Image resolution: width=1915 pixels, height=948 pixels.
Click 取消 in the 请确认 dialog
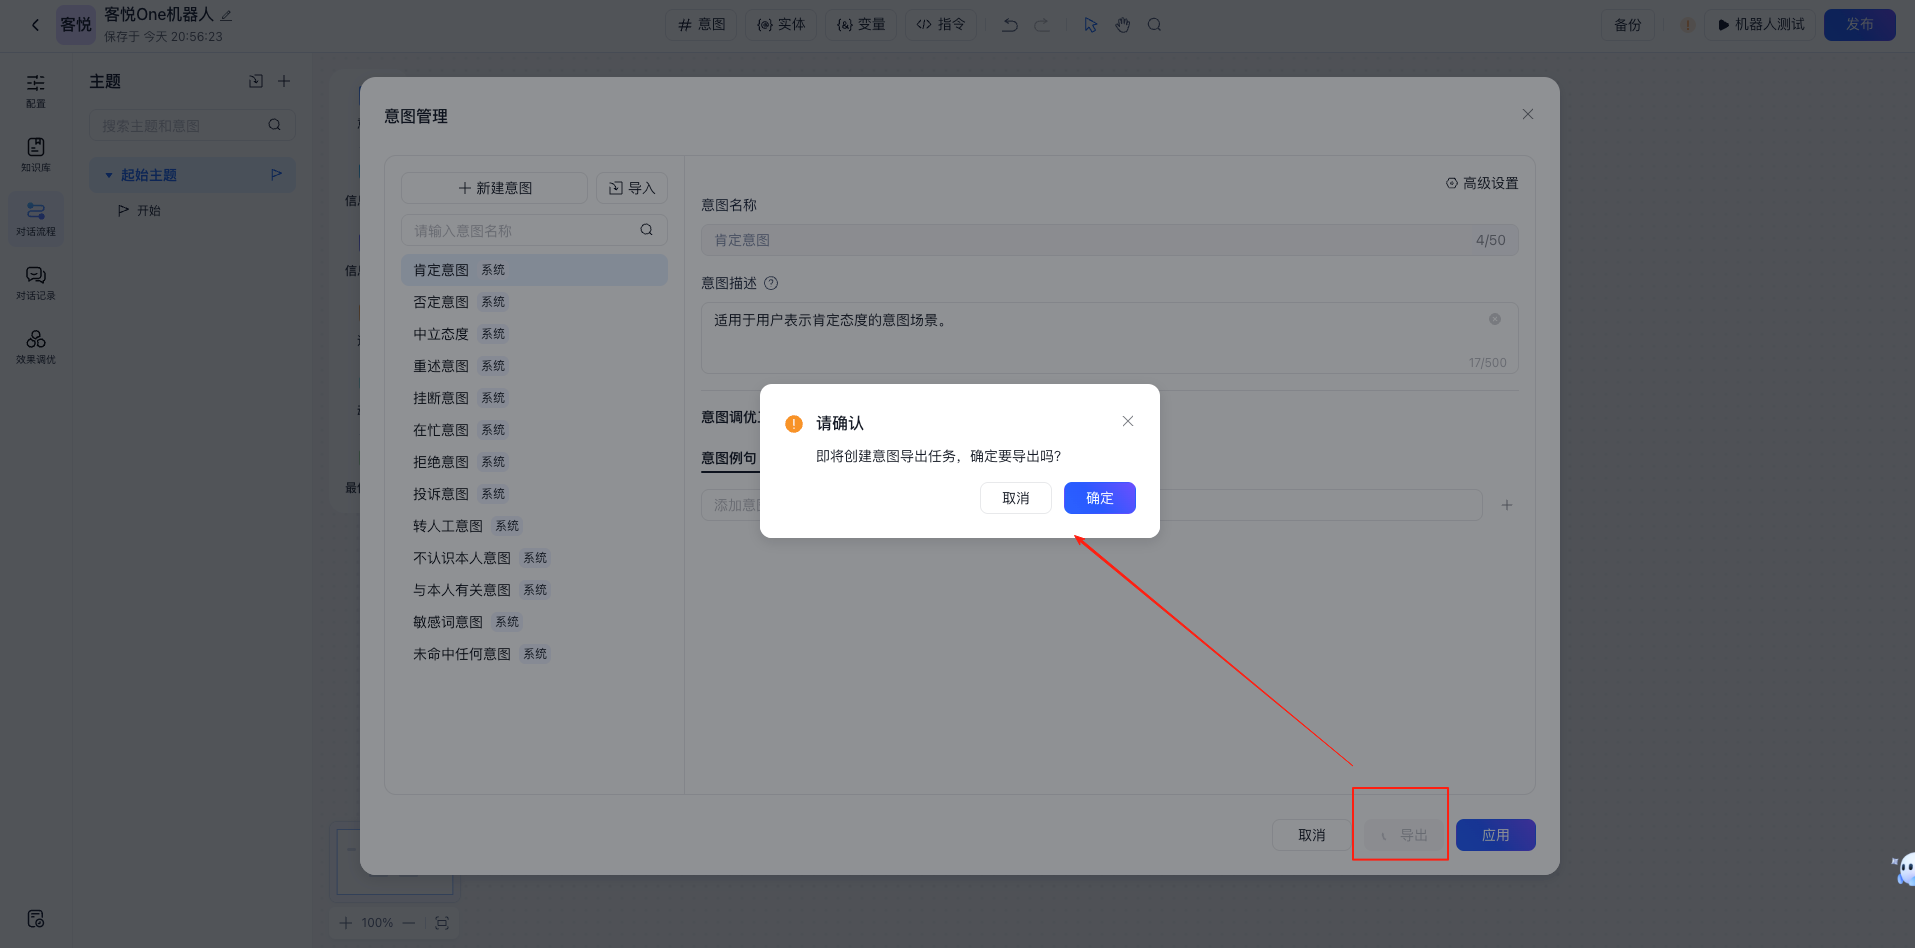tap(1015, 498)
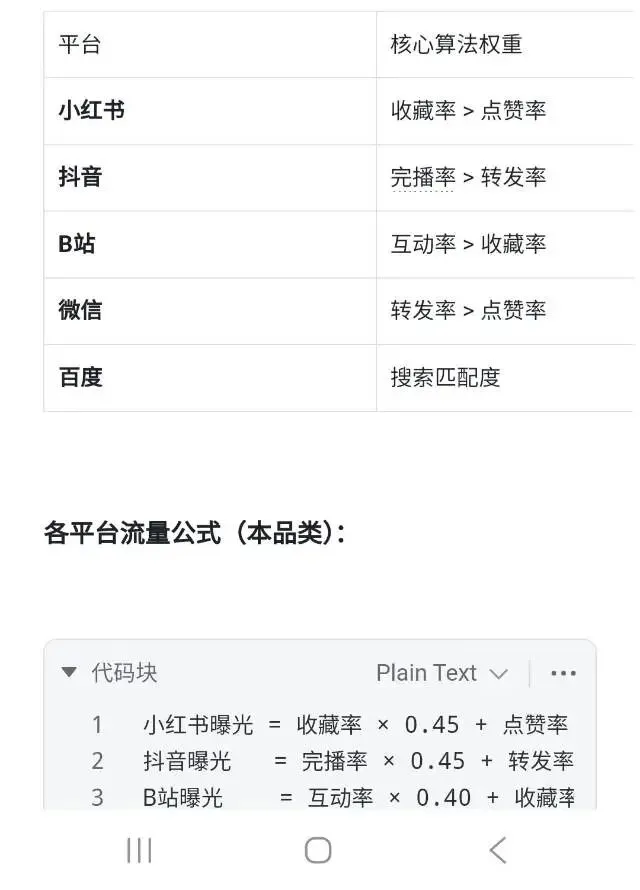Select the B站 table cell

coord(77,243)
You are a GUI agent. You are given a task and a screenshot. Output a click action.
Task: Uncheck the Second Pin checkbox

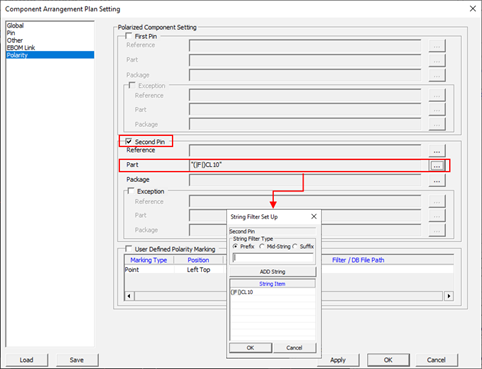tap(129, 141)

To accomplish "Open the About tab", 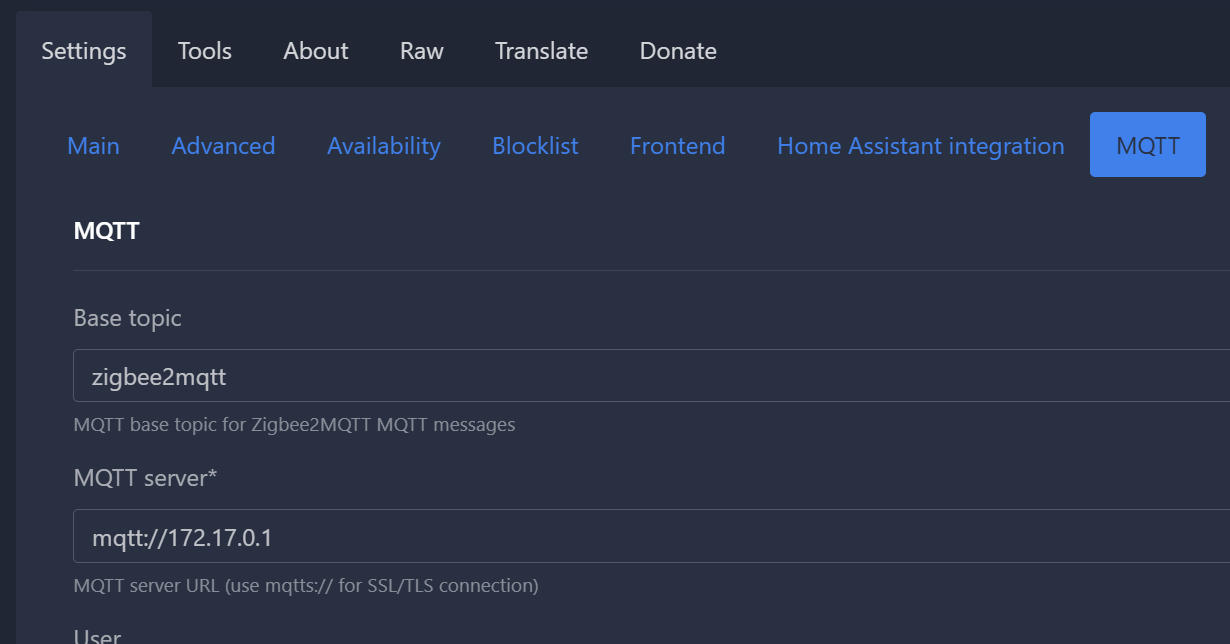I will click(316, 50).
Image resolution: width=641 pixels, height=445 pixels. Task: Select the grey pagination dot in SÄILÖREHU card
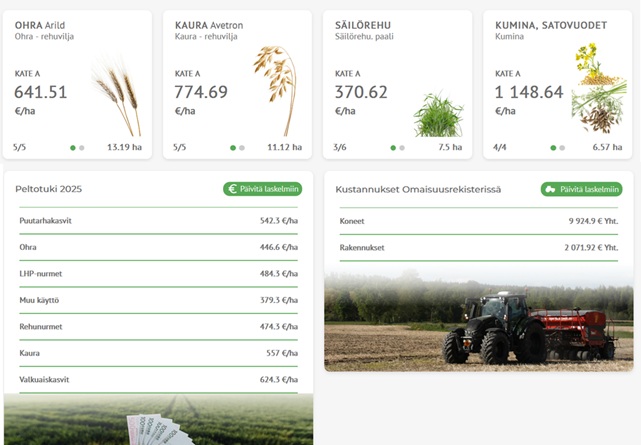(x=402, y=148)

--------------------------------------------------

Task instructions => Copy nothing outside the span: please output the lines from the one with "Image resolution: width=641" through the end of the entries above, and skip the pictures.

Result of the task =>
Image resolution: width=641 pixels, height=445 pixels. Task: Select the grey pagination dot in SÄILÖREHU card
(x=402, y=148)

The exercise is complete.